Dataset items
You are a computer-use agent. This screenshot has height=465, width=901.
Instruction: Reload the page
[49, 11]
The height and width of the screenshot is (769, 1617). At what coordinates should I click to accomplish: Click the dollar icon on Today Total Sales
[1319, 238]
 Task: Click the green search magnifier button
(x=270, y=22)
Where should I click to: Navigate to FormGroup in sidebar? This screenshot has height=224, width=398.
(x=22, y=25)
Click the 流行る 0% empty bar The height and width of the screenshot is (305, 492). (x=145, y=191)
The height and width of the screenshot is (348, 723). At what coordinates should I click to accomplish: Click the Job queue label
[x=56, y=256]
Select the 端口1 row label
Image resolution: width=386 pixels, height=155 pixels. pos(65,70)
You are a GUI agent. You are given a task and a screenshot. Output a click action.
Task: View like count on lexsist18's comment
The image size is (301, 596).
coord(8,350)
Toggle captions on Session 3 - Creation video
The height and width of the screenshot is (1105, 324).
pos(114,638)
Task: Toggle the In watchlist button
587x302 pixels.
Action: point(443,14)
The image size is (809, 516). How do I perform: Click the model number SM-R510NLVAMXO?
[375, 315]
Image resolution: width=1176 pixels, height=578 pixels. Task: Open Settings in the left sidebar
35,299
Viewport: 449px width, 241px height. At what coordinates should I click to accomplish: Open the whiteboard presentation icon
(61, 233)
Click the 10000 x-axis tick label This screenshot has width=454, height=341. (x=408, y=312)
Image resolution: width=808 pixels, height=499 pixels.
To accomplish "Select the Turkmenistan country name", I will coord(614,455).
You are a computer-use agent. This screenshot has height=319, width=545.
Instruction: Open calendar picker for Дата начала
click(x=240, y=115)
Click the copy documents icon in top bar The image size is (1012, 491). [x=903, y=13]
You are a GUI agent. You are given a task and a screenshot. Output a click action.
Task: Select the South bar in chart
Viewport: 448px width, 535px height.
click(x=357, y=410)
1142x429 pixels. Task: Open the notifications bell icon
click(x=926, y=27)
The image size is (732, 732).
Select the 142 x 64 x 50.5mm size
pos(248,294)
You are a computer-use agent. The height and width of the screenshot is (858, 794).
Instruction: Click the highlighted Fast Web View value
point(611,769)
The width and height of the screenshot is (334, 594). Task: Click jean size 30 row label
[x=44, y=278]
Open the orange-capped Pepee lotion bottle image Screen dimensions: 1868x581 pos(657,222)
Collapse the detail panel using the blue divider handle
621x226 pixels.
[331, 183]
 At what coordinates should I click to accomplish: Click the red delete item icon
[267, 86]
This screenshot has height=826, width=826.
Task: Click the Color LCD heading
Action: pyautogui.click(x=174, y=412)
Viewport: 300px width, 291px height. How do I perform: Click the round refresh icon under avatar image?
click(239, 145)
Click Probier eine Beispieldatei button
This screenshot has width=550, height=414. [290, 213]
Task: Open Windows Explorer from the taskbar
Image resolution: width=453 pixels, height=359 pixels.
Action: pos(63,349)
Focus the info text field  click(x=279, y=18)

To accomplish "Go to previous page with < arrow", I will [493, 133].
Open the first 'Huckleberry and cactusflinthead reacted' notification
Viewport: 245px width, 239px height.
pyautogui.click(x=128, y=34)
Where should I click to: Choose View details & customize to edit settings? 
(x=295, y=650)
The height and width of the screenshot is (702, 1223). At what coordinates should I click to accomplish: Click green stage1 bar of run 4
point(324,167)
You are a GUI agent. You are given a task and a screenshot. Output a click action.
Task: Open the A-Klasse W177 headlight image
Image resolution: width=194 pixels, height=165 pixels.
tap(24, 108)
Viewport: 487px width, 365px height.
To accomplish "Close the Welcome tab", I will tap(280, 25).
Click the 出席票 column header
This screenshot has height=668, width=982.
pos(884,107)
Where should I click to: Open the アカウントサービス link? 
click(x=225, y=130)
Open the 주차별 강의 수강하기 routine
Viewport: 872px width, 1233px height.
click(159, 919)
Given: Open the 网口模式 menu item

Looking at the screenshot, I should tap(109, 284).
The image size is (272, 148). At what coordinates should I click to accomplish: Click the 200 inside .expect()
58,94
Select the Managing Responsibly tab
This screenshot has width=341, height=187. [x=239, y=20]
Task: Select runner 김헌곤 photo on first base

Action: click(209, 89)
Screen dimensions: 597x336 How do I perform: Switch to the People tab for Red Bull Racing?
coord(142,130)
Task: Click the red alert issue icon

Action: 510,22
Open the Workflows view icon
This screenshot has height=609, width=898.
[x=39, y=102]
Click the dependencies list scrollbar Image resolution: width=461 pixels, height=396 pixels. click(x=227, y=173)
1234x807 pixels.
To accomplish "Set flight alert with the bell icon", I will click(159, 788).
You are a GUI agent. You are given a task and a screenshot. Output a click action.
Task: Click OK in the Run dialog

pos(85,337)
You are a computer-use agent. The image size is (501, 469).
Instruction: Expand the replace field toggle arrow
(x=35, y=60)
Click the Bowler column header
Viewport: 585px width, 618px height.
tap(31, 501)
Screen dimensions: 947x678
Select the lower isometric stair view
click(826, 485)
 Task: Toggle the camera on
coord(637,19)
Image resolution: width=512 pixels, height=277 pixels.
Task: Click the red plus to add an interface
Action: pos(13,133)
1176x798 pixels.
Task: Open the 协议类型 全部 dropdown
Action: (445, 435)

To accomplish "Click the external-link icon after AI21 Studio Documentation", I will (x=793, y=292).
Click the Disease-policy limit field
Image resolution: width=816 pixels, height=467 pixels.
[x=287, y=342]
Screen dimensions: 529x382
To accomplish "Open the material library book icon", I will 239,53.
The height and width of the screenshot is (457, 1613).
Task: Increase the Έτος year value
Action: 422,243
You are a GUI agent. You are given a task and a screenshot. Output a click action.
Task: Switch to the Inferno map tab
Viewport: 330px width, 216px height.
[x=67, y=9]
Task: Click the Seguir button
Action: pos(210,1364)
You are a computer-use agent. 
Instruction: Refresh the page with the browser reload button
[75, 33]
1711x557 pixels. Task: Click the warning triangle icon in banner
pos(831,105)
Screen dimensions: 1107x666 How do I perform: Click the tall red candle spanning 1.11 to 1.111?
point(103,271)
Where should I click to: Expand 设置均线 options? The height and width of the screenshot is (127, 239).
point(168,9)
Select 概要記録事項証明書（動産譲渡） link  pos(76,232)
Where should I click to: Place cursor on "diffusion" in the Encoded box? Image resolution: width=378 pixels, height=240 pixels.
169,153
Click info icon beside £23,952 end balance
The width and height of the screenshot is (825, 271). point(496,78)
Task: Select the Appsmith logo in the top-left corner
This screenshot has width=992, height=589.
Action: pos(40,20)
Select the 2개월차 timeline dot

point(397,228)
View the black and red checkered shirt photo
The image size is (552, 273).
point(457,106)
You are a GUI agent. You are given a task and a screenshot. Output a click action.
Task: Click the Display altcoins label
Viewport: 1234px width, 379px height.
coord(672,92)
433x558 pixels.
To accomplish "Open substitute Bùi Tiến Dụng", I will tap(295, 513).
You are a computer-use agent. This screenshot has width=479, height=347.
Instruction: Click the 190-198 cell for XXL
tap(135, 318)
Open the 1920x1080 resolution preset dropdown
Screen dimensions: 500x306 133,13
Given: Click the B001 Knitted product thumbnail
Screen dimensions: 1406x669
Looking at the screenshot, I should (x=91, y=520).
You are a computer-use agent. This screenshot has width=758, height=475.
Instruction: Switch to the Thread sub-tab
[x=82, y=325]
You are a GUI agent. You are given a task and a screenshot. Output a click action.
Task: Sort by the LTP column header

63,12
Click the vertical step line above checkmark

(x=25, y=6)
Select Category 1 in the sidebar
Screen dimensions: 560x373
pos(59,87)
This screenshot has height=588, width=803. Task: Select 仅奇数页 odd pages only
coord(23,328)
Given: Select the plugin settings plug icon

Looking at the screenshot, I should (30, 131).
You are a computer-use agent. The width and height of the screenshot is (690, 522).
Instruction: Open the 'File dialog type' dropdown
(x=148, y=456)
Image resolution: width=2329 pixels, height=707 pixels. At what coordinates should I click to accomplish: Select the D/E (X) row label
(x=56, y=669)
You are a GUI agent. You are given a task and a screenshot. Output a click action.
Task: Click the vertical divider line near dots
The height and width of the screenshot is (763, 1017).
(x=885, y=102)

**TASK GOAL:**
Copy the records above exactly, beginning at the line that contains "Select Category 1 in the sidebar" and stopping after the line that contains "Task: Click the vertical".

**TASK RESPONSE:**
Select Category 1 in the sidebar
Screen dimensions: 560x373
pos(59,87)
This screenshot has height=588, width=803. Task: Select 仅奇数页 odd pages only
coord(23,328)
Given: Select the plugin settings plug icon

Looking at the screenshot, I should (30, 131).
You are a computer-use agent. The width and height of the screenshot is (690, 522).
Instruction: Open the 'File dialog type' dropdown
(x=148, y=456)
Image resolution: width=2329 pixels, height=707 pixels. At what coordinates should I click to accomplish: Select the D/E (X) row label
(x=56, y=669)
You are a GUI agent. You are given a task and a screenshot. Output a click action.
Task: Click the vertical divider line near dots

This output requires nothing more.